**TASK DIRECTIONS:** Starting with the line that contains "Task: Click the green" and going on through the end of the records, write those lines out again with "chart line" changed to "trend line" and everything else left as it is. Leave the pictures out of your answer.

**AVAILABLE RECORDS:**
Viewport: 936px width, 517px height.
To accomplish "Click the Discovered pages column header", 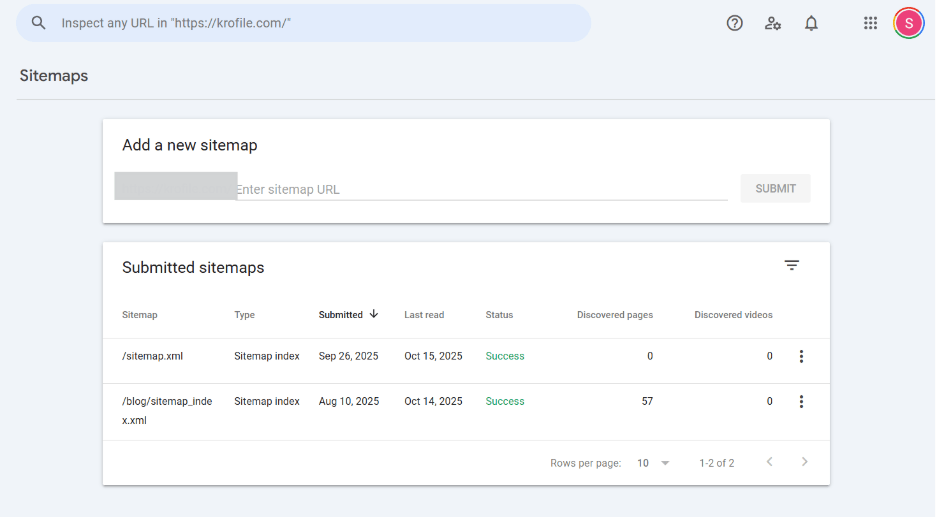I will tap(614, 315).
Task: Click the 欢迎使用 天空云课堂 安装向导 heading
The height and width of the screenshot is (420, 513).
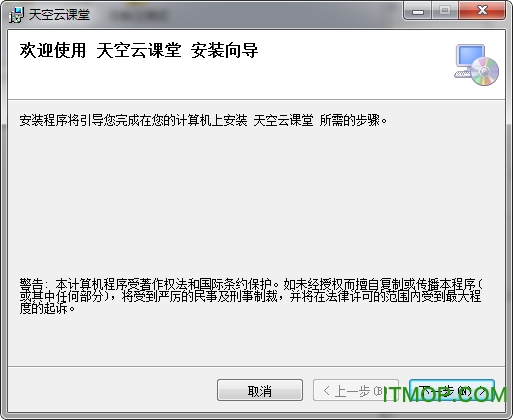Action: (139, 51)
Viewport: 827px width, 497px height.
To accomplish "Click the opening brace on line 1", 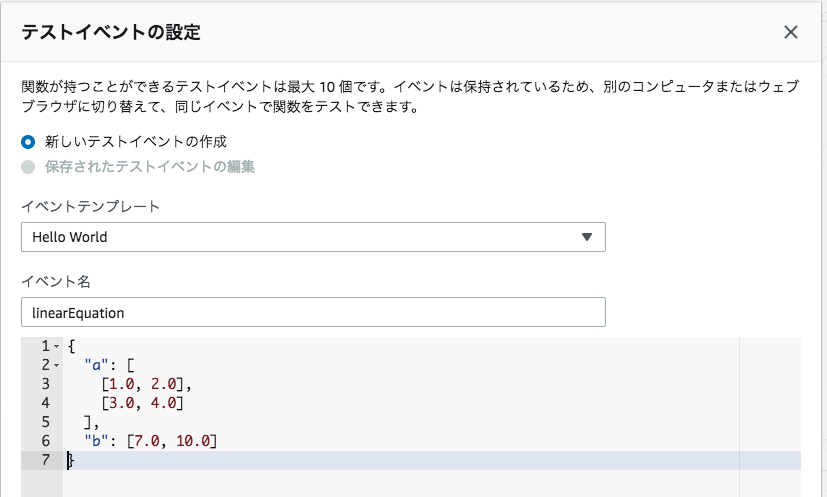I will pyautogui.click(x=71, y=346).
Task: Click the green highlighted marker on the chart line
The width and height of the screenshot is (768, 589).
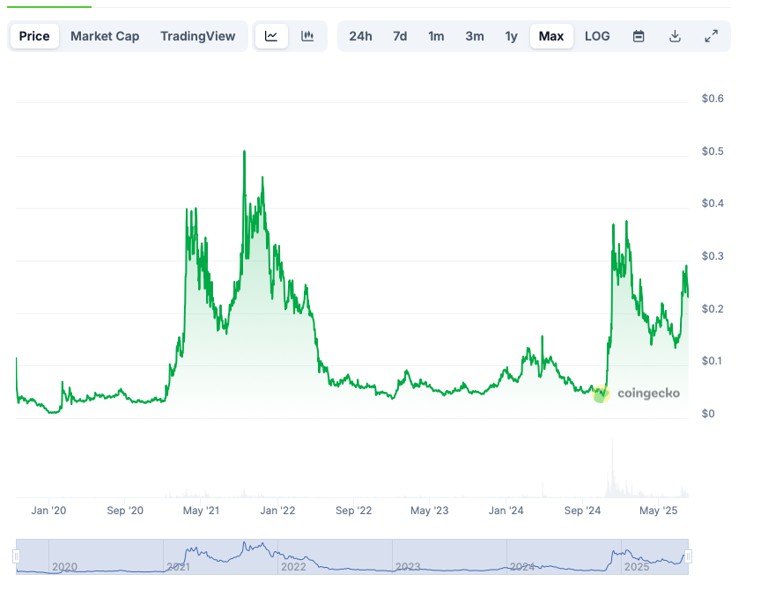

**RESULT:**
Task: Click the green highlighted marker on the trend line
The width and height of the screenshot is (768, 589).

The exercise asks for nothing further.